If you devote time for the quality of your story, then your book’s potential can go far.

There are two very common questions people ask me: “How long did it take you to write your first book?” and “Are you done with your second book?”

It took me about three months to write the rough draft for Rise of the Dragon. That was when I was fifteen years old. So what time did I spend between writing at fifteen and getting the book published by age seventeen? The two-word answer is: revision and editing.

It seems that most people overlook the revision process to a book. They usually see an author as simply a writer, nothing else. But in fact, much (if not most) of the work in the book is revision. For me, the revision and editing of my story takes much longer than the initial writing itself. This step in book development is also the most difficult one to make before completion.
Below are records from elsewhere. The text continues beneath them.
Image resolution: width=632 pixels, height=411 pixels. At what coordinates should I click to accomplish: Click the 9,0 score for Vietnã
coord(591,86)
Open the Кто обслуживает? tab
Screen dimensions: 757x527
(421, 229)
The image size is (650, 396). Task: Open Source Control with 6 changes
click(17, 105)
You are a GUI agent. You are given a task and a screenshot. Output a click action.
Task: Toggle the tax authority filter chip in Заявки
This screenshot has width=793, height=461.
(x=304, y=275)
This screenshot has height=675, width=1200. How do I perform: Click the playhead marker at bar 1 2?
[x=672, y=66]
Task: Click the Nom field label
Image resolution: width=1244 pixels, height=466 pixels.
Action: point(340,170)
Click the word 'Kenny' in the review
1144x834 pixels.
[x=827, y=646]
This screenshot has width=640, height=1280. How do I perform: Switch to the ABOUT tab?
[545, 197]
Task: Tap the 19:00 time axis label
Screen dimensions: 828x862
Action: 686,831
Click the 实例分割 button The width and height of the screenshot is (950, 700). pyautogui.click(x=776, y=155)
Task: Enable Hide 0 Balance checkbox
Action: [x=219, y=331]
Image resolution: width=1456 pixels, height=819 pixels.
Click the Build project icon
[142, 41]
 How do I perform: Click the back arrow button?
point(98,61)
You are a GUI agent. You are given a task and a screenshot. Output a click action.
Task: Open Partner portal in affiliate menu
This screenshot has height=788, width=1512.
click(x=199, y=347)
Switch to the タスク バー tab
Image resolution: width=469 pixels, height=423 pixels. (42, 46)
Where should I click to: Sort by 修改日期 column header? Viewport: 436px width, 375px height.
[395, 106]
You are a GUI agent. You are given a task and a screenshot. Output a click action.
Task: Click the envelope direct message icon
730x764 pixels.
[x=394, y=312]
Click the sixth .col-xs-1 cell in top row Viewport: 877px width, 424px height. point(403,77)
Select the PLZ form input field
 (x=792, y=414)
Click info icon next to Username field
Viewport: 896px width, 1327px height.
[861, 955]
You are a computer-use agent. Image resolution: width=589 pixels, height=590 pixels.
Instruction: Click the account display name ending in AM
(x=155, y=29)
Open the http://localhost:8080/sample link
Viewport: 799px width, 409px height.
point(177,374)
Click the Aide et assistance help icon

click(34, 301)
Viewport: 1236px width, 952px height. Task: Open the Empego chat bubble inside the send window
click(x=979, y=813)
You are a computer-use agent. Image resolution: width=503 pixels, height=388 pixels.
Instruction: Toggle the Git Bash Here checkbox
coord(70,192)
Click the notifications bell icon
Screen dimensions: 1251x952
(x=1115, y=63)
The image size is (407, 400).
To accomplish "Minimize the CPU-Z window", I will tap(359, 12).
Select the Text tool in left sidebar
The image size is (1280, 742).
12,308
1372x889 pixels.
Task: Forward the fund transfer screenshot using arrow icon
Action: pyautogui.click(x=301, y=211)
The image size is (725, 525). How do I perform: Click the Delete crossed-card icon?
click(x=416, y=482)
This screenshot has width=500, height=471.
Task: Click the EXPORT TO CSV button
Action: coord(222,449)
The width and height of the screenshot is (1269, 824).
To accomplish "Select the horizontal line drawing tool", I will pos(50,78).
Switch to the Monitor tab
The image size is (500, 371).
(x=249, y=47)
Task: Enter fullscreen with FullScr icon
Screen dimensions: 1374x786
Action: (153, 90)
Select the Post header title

This is because after you write your rough draft, you begin to notice the faults in your writing.

Realizing your weaknesses can be devastating. But there is one thing that should be remembered: you have all the time in the world. Nobody knows your faults but you at this point. It may take a while to fix plot holes, character flaws, etc; but the time and devotion is all worth it in the end. After working within the story, you still have to worry about grammar mistakes. You can have editors fix those and you could fix them yourself.

Once your book is published and out in the world, there may still be regrets you have to your book. It’s not the end of the world if you have these regrets. Now you may still have mistakes even after publication (see Printing is Not Perfect). You may still have errors, whether if you had an editor or not. Just remember to look beyond your mistakes and learn from them. If you know your weaknesses, you can focus on them next time and turn them to strengths later on. It’s simply the process of learning and experience.

If you ever plan on writing a story, just realize that the main writing portion is not the end. You still have a long way to go. Remember to take your time and don’t let the revelation of your faults discourage you. If you devote time for the quality of your story, then your book’s potential can go far.

 

 

 

Since he was a student in Elementary School, Jordan Jolley has devoted much of his time to writing. Though still young, he continues to prepare himself for a long yet adventurous journey in writing. He currently lives in Dayton, Idaho where he is creating the next chapter of The Tales of Dracoseries.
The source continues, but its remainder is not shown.